Many long-distance relationships start out that way. I’m not sure how many of them start out as physically present first and then transitioned, but studies show that long-distance marriages are on the rise. I suppose more long-distance marriages in this age make sense since globalization was always likely to affect family life as well as economics. Strangely, I’d did consider that side of the coin until I was on it. The one thing I knew from the get-go, though, was that I wouldn’t like it. I did not want to do it, to be frank, but you know, adulting and all that. (Boy they don’t tell you these things when you’re a kid, huh?) So, I put on my big girl panties and made my way. Despite not liking it and the frustration of missing my husband, and our tightly-knit, physical union, we’ve found ways to remain connected.
1. Connect Daily
We make sure we are in contact every, single day, with no excuses. We stay connected by texting throughout the day, even when the days are busy. No matter how busy or tired, we try to do at least one video call per day, though there are mostly several per day. It’s not uncommon that during a call one or both of us is busy, but just to feel connected, we stay on the line, talk, look at each other or sometimes, just in silence. Of course, more often than not a tiny third person is in on the call, and she is all the more reason for several calls a day.
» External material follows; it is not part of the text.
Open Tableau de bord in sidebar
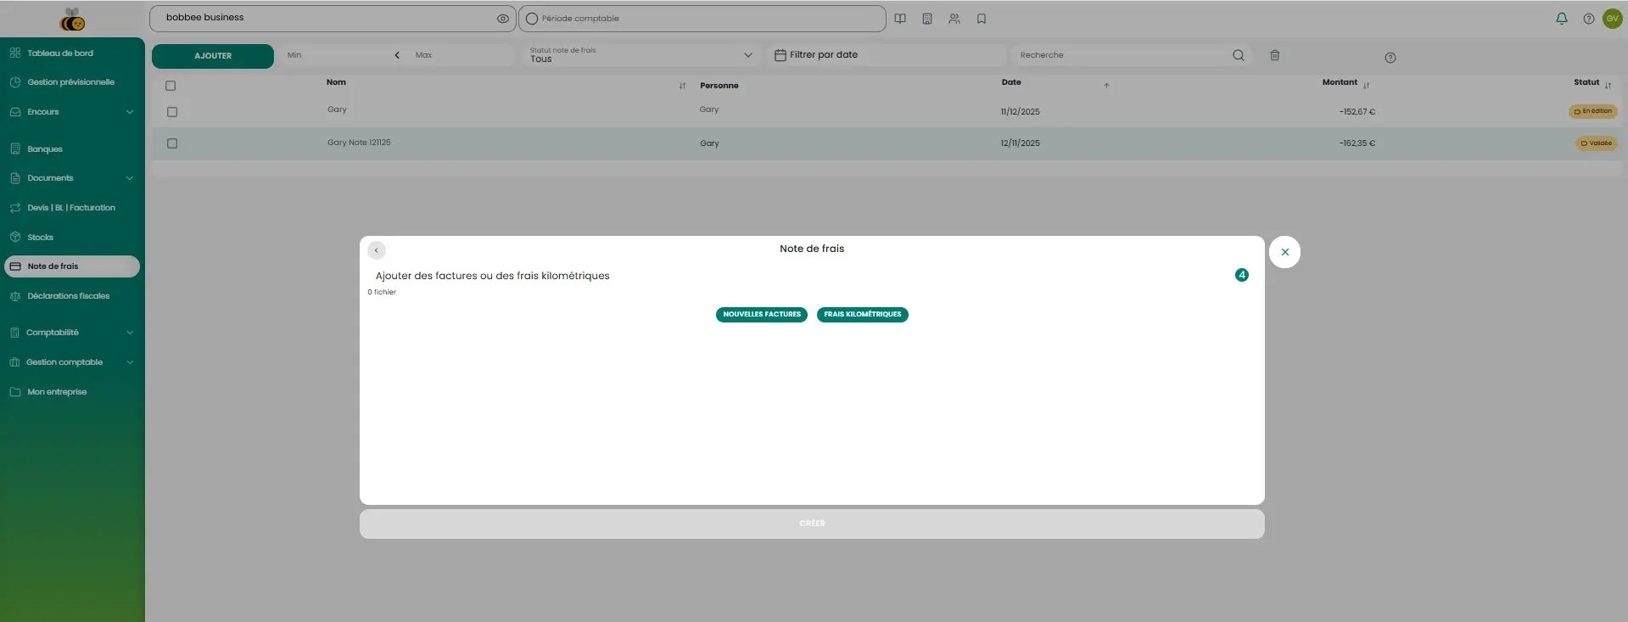 coord(60,53)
I also think it’s important to see your spouse daily. As a result, voice calls are kind of rare for us now. It just makes sense that since you cannot spend time with the person physically, you want to see them as much as possible and that it will help your connection It will also help your communication. Since half of communication is considered to be non-verbal, it’s incredibly important to be able to read your spouse’s body language and facial expressions, all things that can be lost when just talking on the phone.
2. Visit Each Other
Visiting each other should be a crucial part of making any long-distance relationship work. Before I was in a long-distance marriage, a friend’s husband told me that one of the ways they made their own long-distance marriage work was to put their marriage first. It means that sometimes, a financial sacrifice may be necessary to refuel intimacy, the marriage and the connection between spouses. It is one of those little gems you get in life that you never forget. Now, being in the situation myself, I understand it completely.
3. Maintain Intimacy
Maintaining intimacy is crucial to emotional stability within a relationship, especially when the physical component cannot be met. We can maintain intimacy by flirting and even the ‘digital get-down‘ if you and your partner are comfortable. Another way to maintain intimacy is to intentionally practice four of the five love languages. The five are;
- Words of Affirmation
- Quality Time
- Gifts (Giving/Receiving)
- Acts of Service
- Physical Touch
While physical touch is not available all the time in a long-distance marriage when you do see each other, particularly when one spouse’s primary love language is physical touch. You want to reinforce that as much as possible when you are together to carry through the time when you are apart.
4. Set an End Date
I’ve said this before, it doesn’t make sense to long-distance into oblivion. Set dates for when your long-distance marriage or relationship will end. If you are unable to set a date, because, life happens, you should at least have an idea as to what the parameters are for the distance in your relationship, and when and how you expect the situation to change. Knowing you can look forward to an end will make it easier to power through. It can also be frustrating if that end date starts to move while you are working on it, but if you communicate about the issue regularly, it should help you navigate a bit easier.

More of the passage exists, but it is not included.